A team of astronomers and astrophysicists based at 21 research institutions around the world will receive the 2020 Newcomb Cleveland Prize, presented by the American Association for the Advancement of Science, for a discovery that could improve our understanding of the structure of the Universe, as well as galaxy formation and evolution.
Each year since 1923, the Newcomb Cleveland Prize has honored the most impactful research paper published in the journal Science. In this year’s winning paper, the authors described how they became the first to pinpoint the origin of a non-repeating fast radio burst (FRB). Though they last only a few milliseconds, FRBs are some of the brightest radio sources in the sky.

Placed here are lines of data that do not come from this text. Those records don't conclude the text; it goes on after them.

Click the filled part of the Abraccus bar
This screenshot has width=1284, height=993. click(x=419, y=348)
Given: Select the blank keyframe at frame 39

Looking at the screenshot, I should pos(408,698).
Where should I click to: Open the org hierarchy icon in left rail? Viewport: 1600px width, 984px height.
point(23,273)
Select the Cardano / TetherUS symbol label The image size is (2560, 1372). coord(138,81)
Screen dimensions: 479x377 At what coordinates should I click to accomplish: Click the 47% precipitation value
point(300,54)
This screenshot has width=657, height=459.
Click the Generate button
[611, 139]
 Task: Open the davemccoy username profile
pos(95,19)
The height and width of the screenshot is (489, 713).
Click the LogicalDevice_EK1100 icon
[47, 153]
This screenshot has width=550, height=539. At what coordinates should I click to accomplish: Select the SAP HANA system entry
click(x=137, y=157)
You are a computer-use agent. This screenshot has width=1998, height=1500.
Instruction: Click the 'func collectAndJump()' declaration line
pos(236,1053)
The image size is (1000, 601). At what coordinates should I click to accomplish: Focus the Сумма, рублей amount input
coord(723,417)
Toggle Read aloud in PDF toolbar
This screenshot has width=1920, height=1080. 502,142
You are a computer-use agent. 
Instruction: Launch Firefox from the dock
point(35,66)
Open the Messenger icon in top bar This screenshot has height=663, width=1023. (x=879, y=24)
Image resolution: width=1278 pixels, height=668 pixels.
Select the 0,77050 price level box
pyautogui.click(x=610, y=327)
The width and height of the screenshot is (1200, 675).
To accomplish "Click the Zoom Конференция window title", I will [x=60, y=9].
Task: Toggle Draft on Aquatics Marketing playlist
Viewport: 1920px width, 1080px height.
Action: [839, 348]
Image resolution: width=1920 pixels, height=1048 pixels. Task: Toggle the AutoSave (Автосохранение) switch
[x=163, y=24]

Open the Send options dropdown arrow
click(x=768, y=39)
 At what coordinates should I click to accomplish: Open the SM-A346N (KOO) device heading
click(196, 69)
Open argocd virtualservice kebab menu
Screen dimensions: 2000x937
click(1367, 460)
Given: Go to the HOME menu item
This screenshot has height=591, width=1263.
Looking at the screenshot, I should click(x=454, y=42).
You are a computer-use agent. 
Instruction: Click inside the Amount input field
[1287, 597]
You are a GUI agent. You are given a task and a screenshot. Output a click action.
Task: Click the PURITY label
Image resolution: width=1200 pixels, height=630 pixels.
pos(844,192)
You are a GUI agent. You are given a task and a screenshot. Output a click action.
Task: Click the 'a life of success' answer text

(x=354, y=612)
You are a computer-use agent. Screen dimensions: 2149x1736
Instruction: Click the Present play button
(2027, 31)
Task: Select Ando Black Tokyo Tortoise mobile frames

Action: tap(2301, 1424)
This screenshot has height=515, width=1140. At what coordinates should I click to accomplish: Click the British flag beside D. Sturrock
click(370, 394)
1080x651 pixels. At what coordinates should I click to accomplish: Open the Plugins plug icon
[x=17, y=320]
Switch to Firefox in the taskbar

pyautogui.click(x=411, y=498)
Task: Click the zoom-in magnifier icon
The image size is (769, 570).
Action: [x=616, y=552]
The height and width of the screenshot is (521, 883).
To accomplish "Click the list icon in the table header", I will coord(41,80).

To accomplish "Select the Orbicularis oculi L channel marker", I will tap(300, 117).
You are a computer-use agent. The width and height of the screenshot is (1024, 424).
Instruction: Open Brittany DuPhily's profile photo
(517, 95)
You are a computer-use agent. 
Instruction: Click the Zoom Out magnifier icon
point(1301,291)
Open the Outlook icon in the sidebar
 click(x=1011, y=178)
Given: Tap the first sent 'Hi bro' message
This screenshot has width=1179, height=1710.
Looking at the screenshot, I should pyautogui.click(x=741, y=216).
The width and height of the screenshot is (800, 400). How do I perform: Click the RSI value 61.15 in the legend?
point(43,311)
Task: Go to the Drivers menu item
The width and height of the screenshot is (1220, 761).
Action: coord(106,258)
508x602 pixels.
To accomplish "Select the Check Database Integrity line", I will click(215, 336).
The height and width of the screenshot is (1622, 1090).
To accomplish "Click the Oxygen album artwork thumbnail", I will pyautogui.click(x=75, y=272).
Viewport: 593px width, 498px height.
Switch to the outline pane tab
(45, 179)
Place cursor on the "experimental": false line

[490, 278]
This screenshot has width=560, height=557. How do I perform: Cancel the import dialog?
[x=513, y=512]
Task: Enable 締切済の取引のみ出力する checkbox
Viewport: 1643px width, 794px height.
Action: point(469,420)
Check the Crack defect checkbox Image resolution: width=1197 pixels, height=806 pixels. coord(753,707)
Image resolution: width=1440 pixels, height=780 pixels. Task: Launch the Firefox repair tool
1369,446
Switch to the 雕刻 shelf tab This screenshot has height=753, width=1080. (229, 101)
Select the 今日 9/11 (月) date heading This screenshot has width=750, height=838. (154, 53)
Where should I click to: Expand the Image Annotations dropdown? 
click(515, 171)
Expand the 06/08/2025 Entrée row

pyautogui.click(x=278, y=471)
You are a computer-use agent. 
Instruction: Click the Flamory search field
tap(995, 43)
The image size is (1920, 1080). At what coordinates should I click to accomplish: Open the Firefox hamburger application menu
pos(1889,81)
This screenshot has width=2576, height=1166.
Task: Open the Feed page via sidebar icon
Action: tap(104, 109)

“Fast radio bursts are extremely short extragalactic events — that is, they originate in a galaxy far, far away — and identifying the exact signal source of one is like looking for the proverbial needle in a haystack,” said Holden Thorp, editor-in-chief of Science and chair of the Newcomb Cleveland Prize Selection Committee. “The methods outlined in this study will allow other teams to determine the astronomical origins of more FRBs and in turn, perhaps the elusive nature of their sources.”
Astronomers discovered FRBs in 2007. While some repeat, the vast majority occur just once, lasting a few milliseconds, and their fleeting nature makes them extremely difficult to study. For more than a decade, researchers were unable to trace a one-off FRB back to its origin.
In an attempt to detect a non-repeating FRB and locate its source, Keith Bannister, a research engineer at the Commonwealth Scientific and Industrial Research Organisation (CSIRO), Australia’s national science agency, led an international collaboration. Bannister’s team included scientists from Australia, Chile, India, Japan, the Netherlands, the United Kingdom and the United States.
Using CSIRO’s Australian Square Kilometre Array Pathfinder telescope, an array of 36 radio dishes, each 12 meters in diameter, the researchers continuously monitored large parts of the sky, waiting for an FRB. To avoid collecting an unmanageable amount of data, they designed a processing system to automatically detect FRBs and save three seconds of data around the events.